As you might expect of a weasel word like ‘critical thinking’, there appears to be general agreement that it’s a ‘good thing’. Paul Dummett suggests that there are two common reasons for promoting the inclusion of critical thinking activities in the language classroom. The first of these is a desire to get students thinking for themselves. The second is the idea ‘that we live in an age of misinformation in which only the critically minded can avoid manipulation or slavish conformity’. Neither seems contentious at first glance, although he points out that ‘they tend to lead to a narrow application of critical thinking in ELT materials: that is to say, the analysis of texts and evaluation of the ideas expressed in them’. It’s the second of these rationales that I’d like to explore further.

Penny Ur (2020: 9) offers a more extended version of it:

The role of critical thinking in education has become more central in the 21st century, simply because there is far more information readily available to today’s students than there was in previous centuries (mainly, but not only, online), and it is vital for them to be able to deal with such input wisely.

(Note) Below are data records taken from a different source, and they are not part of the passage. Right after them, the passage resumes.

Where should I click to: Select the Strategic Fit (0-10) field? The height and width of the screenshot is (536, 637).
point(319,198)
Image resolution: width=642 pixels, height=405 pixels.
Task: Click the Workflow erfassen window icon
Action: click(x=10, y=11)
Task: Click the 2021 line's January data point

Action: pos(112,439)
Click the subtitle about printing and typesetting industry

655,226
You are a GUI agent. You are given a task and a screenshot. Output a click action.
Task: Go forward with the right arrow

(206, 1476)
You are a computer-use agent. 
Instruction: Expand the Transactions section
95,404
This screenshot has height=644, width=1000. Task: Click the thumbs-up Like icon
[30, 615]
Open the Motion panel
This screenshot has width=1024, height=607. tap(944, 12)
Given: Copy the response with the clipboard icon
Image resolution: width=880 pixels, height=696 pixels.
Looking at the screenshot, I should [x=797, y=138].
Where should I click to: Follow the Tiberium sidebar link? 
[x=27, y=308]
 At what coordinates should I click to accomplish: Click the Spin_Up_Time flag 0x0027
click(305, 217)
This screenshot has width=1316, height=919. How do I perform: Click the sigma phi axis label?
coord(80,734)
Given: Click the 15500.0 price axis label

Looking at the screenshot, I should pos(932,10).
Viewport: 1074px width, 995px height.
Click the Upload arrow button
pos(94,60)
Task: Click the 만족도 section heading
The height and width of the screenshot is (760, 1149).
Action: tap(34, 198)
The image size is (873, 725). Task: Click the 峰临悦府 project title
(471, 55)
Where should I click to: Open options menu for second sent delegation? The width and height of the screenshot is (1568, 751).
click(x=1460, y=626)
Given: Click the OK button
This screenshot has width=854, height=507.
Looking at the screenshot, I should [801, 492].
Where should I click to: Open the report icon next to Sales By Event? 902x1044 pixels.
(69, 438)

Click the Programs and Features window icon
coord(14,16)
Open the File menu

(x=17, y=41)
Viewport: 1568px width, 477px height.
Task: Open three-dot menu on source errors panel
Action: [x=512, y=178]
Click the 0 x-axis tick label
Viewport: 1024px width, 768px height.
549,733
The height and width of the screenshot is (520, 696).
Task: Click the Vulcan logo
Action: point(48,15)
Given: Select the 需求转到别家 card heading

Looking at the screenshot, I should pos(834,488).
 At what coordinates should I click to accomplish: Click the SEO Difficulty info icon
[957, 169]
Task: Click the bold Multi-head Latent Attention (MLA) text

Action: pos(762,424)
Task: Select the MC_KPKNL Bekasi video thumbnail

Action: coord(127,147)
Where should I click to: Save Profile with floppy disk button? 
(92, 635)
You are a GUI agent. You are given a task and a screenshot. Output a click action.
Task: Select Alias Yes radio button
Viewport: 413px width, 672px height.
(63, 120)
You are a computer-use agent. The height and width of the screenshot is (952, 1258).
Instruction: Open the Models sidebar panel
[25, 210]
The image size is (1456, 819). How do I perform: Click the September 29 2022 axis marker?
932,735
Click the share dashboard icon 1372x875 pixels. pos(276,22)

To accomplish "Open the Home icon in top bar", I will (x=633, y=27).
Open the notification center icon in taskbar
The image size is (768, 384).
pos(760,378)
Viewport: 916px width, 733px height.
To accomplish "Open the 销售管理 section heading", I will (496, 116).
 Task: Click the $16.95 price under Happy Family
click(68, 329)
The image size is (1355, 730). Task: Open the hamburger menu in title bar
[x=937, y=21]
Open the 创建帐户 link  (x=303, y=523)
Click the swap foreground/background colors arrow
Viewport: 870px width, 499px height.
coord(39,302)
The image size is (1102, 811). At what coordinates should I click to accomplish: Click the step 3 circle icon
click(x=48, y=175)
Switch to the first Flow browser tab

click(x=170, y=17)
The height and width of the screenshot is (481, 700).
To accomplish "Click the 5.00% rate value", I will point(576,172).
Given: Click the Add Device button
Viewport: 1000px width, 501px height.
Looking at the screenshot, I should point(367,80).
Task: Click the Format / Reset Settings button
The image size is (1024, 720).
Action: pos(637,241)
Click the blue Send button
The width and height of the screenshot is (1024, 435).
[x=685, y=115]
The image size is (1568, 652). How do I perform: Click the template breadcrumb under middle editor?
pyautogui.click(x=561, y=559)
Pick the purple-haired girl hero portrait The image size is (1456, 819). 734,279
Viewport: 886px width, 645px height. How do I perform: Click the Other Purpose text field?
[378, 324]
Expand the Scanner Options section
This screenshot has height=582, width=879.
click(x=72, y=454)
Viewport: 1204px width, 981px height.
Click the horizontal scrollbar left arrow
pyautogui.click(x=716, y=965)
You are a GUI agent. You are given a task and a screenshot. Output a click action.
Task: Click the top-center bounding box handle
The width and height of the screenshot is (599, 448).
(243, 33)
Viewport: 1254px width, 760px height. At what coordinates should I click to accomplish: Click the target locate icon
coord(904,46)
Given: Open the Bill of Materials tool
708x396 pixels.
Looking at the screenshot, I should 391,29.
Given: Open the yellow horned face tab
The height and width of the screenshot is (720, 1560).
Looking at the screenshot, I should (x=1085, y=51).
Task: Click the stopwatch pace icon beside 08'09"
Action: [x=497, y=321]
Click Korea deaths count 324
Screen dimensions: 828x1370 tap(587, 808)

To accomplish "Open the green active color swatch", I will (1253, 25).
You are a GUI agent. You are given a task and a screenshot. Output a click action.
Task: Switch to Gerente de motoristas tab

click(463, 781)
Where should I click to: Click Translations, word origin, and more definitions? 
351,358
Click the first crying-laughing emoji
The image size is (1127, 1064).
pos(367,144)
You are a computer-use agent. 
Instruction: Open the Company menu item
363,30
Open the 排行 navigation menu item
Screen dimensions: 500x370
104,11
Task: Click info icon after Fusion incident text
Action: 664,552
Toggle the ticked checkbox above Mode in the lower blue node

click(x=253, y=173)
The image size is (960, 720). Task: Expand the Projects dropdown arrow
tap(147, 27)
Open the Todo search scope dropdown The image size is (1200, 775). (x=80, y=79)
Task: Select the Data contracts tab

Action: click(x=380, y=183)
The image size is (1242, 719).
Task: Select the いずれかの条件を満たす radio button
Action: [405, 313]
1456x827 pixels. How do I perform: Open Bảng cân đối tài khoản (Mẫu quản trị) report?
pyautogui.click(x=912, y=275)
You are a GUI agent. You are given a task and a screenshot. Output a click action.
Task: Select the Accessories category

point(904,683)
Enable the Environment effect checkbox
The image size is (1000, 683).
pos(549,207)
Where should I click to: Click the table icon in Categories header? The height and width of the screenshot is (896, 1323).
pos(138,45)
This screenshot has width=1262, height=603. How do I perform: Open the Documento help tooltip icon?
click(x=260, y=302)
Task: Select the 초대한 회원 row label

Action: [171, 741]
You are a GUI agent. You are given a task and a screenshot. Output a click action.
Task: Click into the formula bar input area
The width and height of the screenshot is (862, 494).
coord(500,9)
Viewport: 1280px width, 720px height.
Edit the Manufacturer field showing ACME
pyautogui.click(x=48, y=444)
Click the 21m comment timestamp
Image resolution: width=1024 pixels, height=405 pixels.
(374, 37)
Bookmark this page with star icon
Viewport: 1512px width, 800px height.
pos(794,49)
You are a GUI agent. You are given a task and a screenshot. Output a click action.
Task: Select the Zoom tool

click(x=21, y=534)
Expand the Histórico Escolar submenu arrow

They need to be able to distinguish between what is important and what is trivial, between truth and lies, between fact and opinion, between logical argument and specious propaganda […] Without such skills and awareness of the need to exercise them, they are liable to find themselves victims of commercial or political interests, their thinking manipulated by persuasion disguised as information.

In the same edited collection Olja Milosevic (2020:18) echoes Ur’s argument:

Critical thinking becomes even more important as communication increasingly moves online. Students find an overwhelming amount of information and need to be taught how to evaluate its relevance, accuracy and quality. If teachers do not teach students how to go beyond surface meaning, students cannot be expected to practise it.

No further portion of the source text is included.